The SUBJECT element is unproblematic, and users from the historical community are likely to interpret this element in exactly the same way as users from the rest of the arts and humanities community.

2.4.4. Description

Label: DESCRIPTION

A textual description of the content of the resource, including abstracts in the case of document-like objects or content descriptions in the case of visual resources. Future metadata collections might well include computational content description (spectral analysis of a visual resource, for example) that may not be embeddable in current network systems.

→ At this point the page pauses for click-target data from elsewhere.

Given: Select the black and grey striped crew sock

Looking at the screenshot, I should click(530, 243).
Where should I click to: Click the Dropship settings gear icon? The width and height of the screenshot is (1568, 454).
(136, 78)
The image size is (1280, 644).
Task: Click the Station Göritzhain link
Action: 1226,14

In such a case this field might contain a link to such a description rather than the description itself.

The DESCRIPTION element is unproblematic, and users from the historical community are likely to interpret this element in exactly the same way as users from the rest of the arts and humanities community.

2.4.5. Publisher

Label: PUBLISHER

The entity responsible for making the resource available in its present form, such as a publisher, a university department, or a corporate entity. The intent of specifying this field is to identify the entity that provides access to the resource.

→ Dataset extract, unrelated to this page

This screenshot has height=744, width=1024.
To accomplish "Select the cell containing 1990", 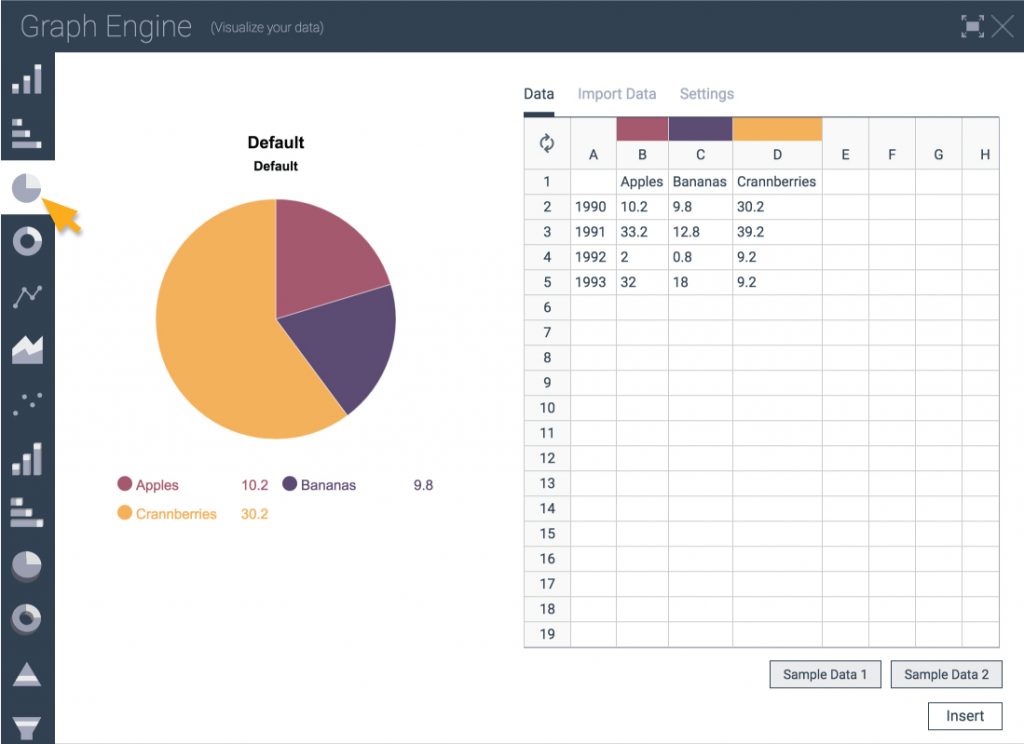I will pyautogui.click(x=592, y=207).
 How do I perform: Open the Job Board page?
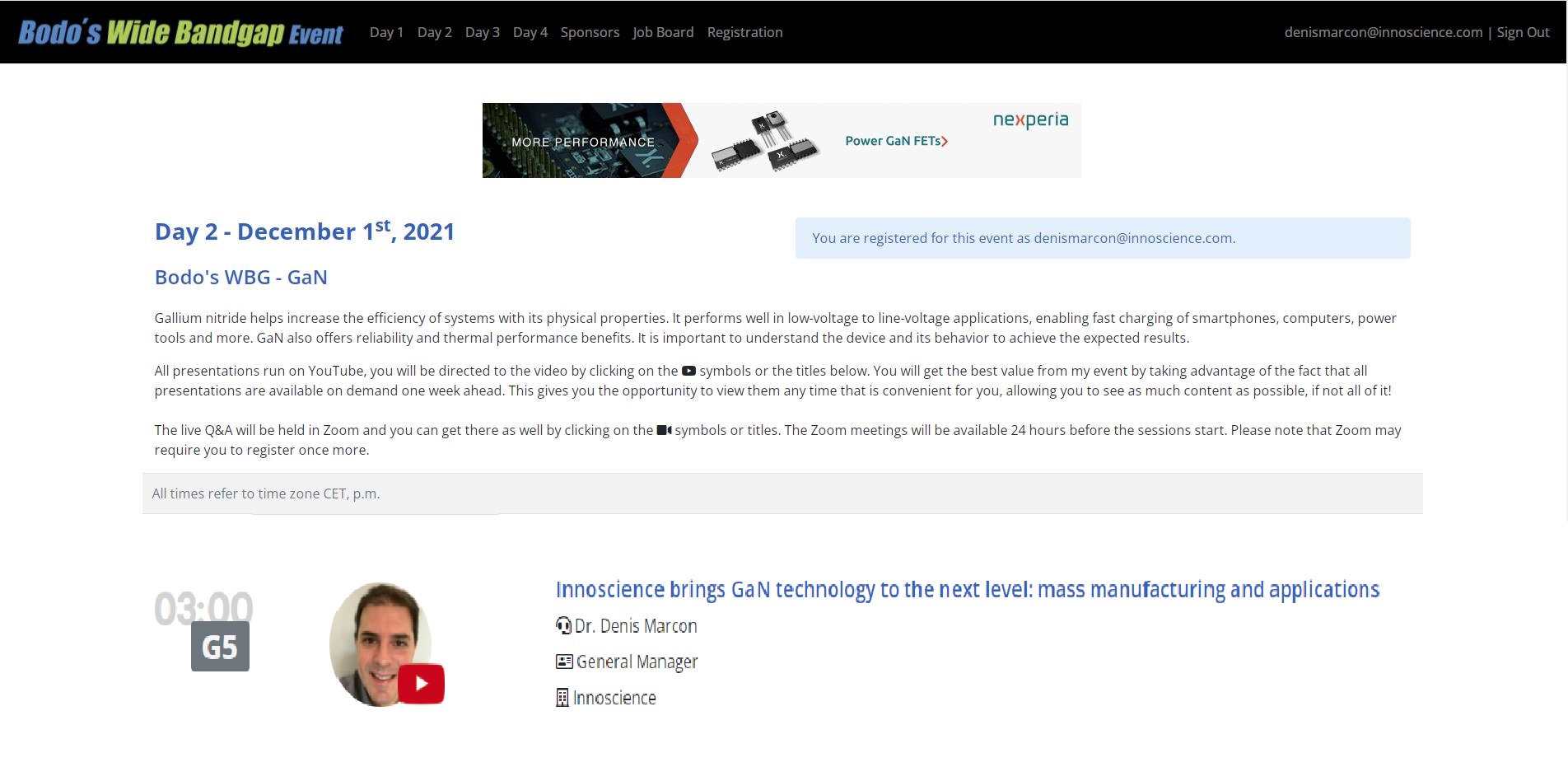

The PUBLISHER element is problematic because the label publisher is inappropriate in some contexts. The HDS is a distributor or disseminator, thus it was felt that the PUBLISHER element needs a qualifier called distributor or disseminator.

2.4.6. Other Contributors

Label: CONTRIBUTORS

Person(s) or organisation(s) in addition to those specified in the CREATOR element who have made significant intellectual contributions to the resource but whose contribution is secondary to the individuals or entities specified in the CREATOR element (for example, editors, transcribers, illustrators, and convenors).

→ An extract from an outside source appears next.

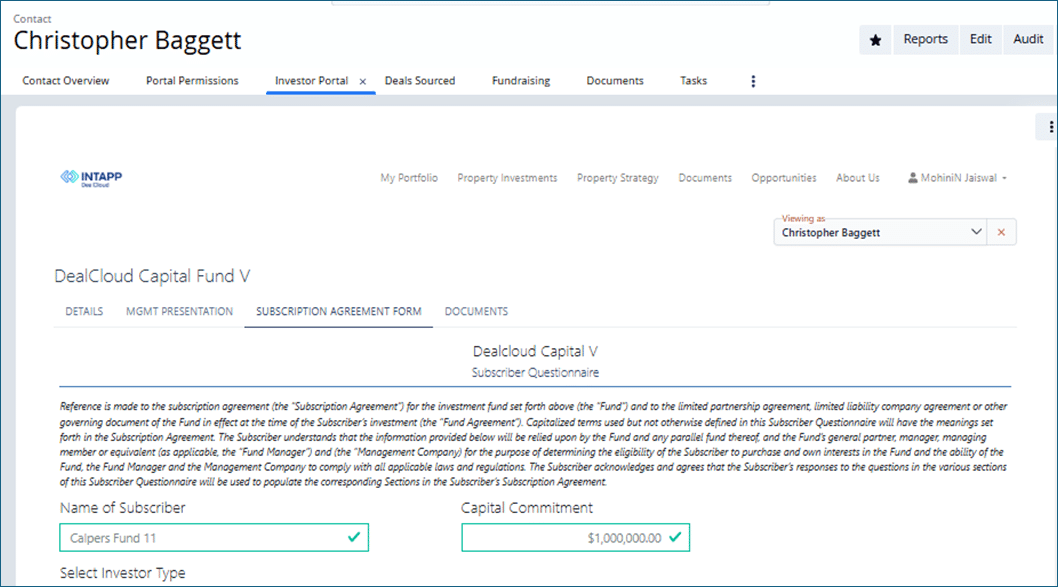This screenshot has height=587, width=1058.
Task: Navigate to My Portfolio link
Action: (x=409, y=178)
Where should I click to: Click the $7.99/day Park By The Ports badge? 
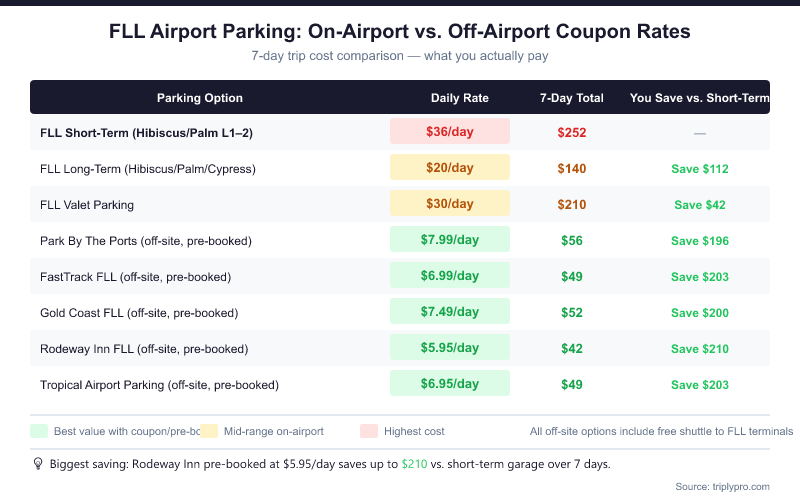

The CONTRIBUTORS element is not in itself problematic: however, because of problems with the CREATOR element, it was felt that the two elements might best be combined into a single element which could encompass all the person(s) and organisation(s) connected with a resource.

2.4.7. Date

Label: DATE

The date the resource was made available in its present form. The recommended best practice is an 8 digit number in the form YYYYMMDD as defined by ANSI X330-1985. In this scheme, the date element for the day this is written would be 19961203, or December 3, 1996. Many other schema are possible, but if used, they should be identified in an unambiguous manner.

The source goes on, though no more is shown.